— Start of Supplied passage —

2.1. Introduction to Replication¶
One of CouchDB’s strengths is the ability to synchronize two copies of the same database. This enables users to distribute data across several nodes or data centers, but also to move data more closely to clients.
Replication involves a source and a destination database, which can be on the same or on different CouchDB instances. The aim of replication is that at the end of the process, all active documents in the source database are also in the destination database and all documents that were deleted in the source database are also deleted in the destination database (if they even existed).
2.1.1. Transient and Persistent Replication¶
There are two different ways to set up a replication. The first one that was introduced into CouchDB leads to a replication that could be called transient. Transient means that there are no documents backing up the replication. So after a restart of the CouchDB server the replication will disapear. Later, the _replicator database was introduced, which keeps documents containing your replication parameters. Such a replication can be called persistent. Transient replications were kept for backward compatibility. Both replications can have different replication states.
2.1.2. Triggering, Stopping and Monitoring Replications¶
A persistent replication is controlled through a document in the
_replicator database, where each document describes one
replication process (see Replication Settings). For setting up a
transient replication the api endpoint
/_replicate can be used. A replication is triggered
by sending a JSON object either to the
_replicate endpoint or storing it as a
document into the
For document based-replications, /_scheduler/docs can be used to get a complete state summary. This API is preferred as it will show the state of the replication document before it becomes a replication job.
For transient replications there is no way to query their state when the job is finished.
A replication can be stopped by deleting the document, or by updating it with its cancel property set to true.
2.1.3. Replication Procedure¶
During replication, CouchDB will compare the source and the destination database to determine which documents differ between the source and the destination database. It does so by following the Changes Feeds on the source and comparing the documents to the destination. Changes are submitted to the destination in batches where they can introduce conflicts. Documents that already exist on the destination in the same revision are not transferred. As the deletion of documents is represented by a new revision, a document deleted on the source will also be deleted on the target.

— End of Supplied passage —
— Start of Data section —

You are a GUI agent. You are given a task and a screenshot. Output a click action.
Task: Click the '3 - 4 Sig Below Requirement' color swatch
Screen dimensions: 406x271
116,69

— End of Data section —

* Aim of the task:
Reproduce the stretch of the CouchDB replication passage from "For transient replications" through "set to true.".

* Solution to this exercise:
For transient replications there is no way to query their state when the job is finished.
A replication can be stopped by deleting the document, or by updating it with its cancel property set to true.